== ページ抜粋 ==
====================

親になると、検索魔になる。
本当に。
子どもが咳をすれば検索。
熱が出れば検索。
発疹が出れば検索。
そして大体、不安になる。
今回もそうでした。
ある日、子どもの前歯を見ていた時のこと。
上の前歯の下の方に白い斑点を見つけたんです。
小さな白い模様みたいなもの。
最初は気にしていませんでした。
でも何となく調べてみた。
これがいけなかった。
ネットには恐ろしいほど虫歯情報が出てくる。
「初期虫歯」
「脱灰」
「哺乳瓶虫歯」
「白濁」
もう不安になる単語のオンパレード。
しかも私は思い当たる節があった。
ミルクです。
子どもが小さい頃、寝る前にミルクを飲んで、そのまま寝てしまったことが何度もある。
歯磨きをせずに。
もちろん毎回ではない。
でもゼロではない。
だから急に怖くなった。
もしかして私のせい?
私がちゃんとしなかったから?

====================

データセットに含まれる項目:
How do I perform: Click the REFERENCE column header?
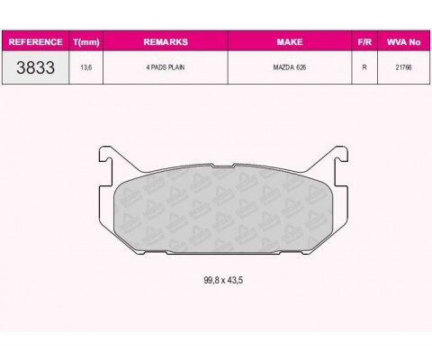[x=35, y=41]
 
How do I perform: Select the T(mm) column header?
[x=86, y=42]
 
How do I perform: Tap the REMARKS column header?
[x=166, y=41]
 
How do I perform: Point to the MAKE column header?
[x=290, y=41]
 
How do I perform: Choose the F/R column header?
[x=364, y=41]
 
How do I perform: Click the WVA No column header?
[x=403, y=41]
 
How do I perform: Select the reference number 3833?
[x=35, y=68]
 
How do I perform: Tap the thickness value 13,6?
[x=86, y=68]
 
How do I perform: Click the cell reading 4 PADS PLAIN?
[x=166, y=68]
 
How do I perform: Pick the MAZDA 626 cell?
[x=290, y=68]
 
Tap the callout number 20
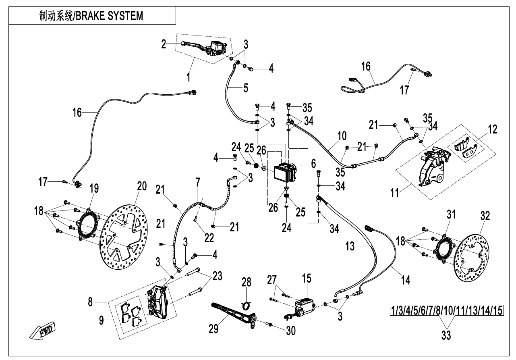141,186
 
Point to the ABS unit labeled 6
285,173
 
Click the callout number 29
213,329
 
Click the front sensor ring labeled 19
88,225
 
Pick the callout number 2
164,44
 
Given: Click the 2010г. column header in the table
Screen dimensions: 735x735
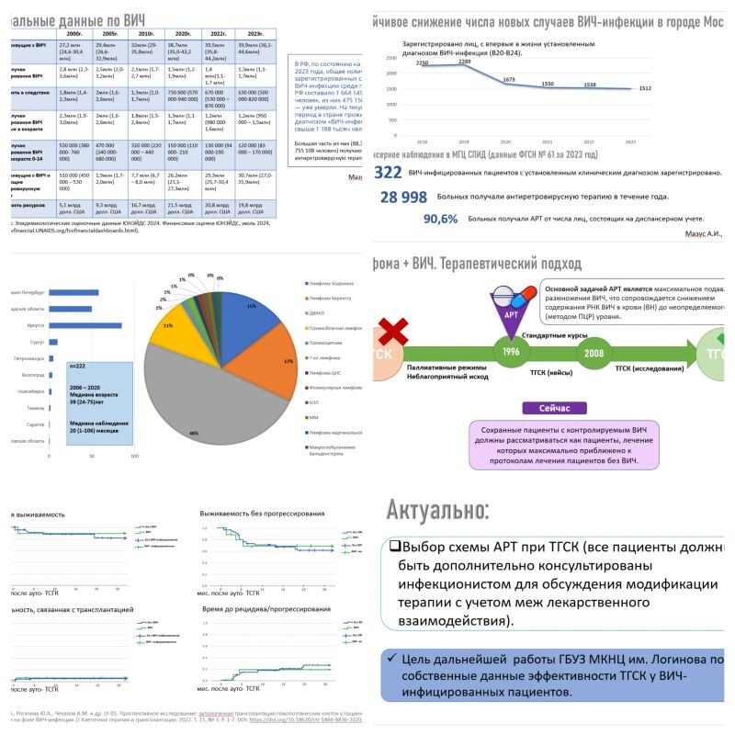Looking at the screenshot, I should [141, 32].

====================

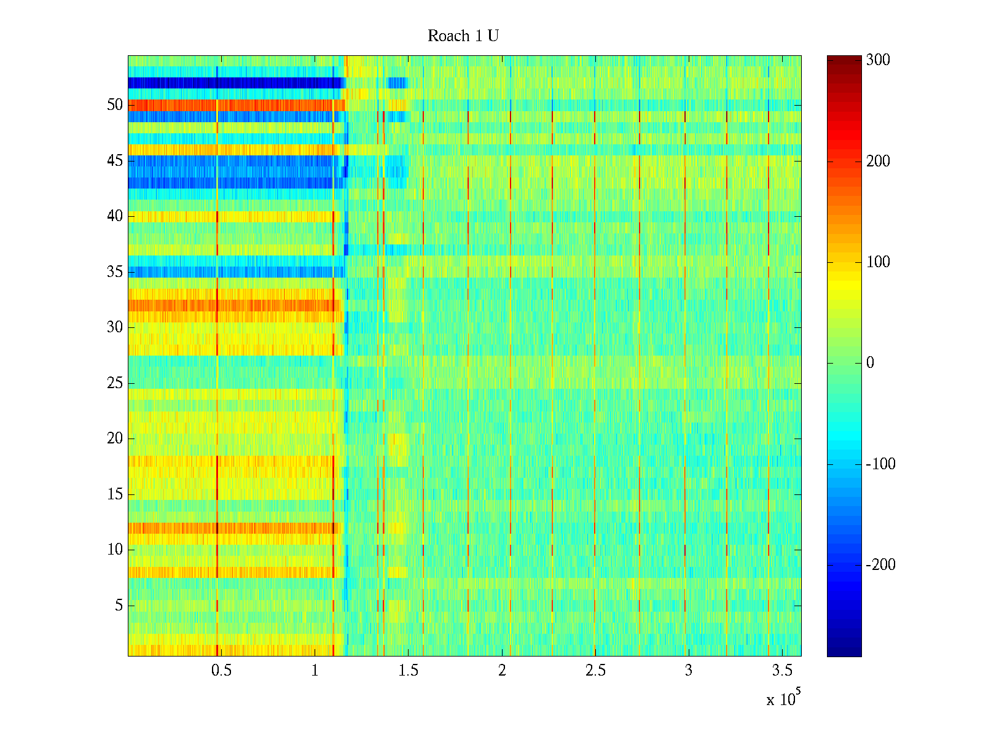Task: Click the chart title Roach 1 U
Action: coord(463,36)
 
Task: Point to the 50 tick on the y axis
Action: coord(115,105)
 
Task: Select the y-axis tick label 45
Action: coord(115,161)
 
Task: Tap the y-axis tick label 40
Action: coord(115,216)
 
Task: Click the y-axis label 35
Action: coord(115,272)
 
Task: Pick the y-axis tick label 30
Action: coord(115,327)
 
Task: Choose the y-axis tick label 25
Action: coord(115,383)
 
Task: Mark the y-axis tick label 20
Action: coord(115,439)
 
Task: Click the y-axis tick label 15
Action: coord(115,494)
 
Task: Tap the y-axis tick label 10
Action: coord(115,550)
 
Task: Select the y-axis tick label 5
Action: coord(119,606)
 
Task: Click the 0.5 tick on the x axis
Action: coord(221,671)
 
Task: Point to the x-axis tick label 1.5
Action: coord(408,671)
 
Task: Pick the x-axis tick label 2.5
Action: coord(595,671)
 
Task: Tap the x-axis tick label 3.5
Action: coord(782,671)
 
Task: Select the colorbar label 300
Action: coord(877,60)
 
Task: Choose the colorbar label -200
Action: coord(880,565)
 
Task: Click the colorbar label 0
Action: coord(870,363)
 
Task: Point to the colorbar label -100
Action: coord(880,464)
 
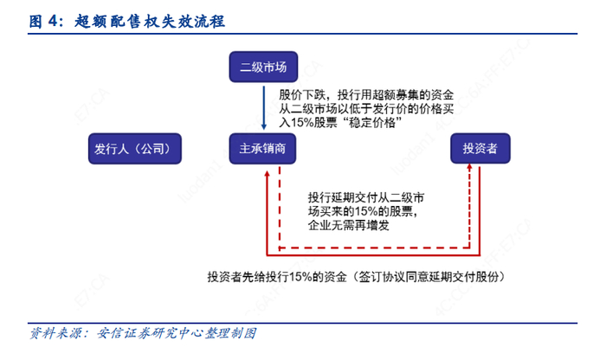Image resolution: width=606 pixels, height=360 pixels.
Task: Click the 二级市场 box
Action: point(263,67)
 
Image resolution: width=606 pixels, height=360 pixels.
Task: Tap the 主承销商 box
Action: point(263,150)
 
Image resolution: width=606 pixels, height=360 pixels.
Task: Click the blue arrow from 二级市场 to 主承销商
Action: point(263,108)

====================

== 課題一覧 ==
a) 子どもの前歯の白い斑点についての文章で、ネットに出てくる虫歯情報としてかぎかっこで示された言葉をすべて挙げよ。
b) 子どもの前歯の白い斑点についての文章を、最後の文の後から書き進めよ。
エントリーは子どもの前歯の白い斑点についての文章とは関係がない。

== 課題別の解答 ==
a) 初期虫歯、脱灰、哺乳瓶虫歯、白濁

b)
そんなことまで考え始める。
親ってそういう生き物なのよ。
子どものことになると、全部自分の責任に思えてくる。
そういえば思い出したこともありました。
1歳半健診の歯科健診。
その時も先生が前歯を見て、
「うーん…」
って。
虫歯かもしれない。
でも違うかもしれない。
みたいな反応。

あまりにも曖昧だったから、隣にいた歯科衛生士さんだったか保健師さんだったかが、
「虫歯じゃないってことですよね?」
って確認していた。
すると先生も、
「はい」
みたいな。
いや、何その空気。
こっちは子どもの歯の一生がかかってる気持ちなのよ。
もう少し自信を持って言ってほしいじゃない。
そんなモヤモヤも残っていました。
だから今回、小児歯科を予約したんです。
人気のところで予約もなかなか取れない。
やっと受診の日。
もう私は完全に虫歯を覚悟していました。
怒られるかもしれない。
歯磨き不足を指摘されるかもしれない。
そんな気持ち。
でも結果は違いました。
先生は診察してすぐに言ったんです。
「虫歯ではありません」
そしてまた言いました。
「虫歯ではありません」
さらにもう一度。
「虫歯ではありません」
三回も言われた。
そんなに私、不安そうな顔してたのかしら。
診断はエナメル質形成不全。
歯が作られる過程でエナメル質の一部がうまく形成されなかった状態だそうです。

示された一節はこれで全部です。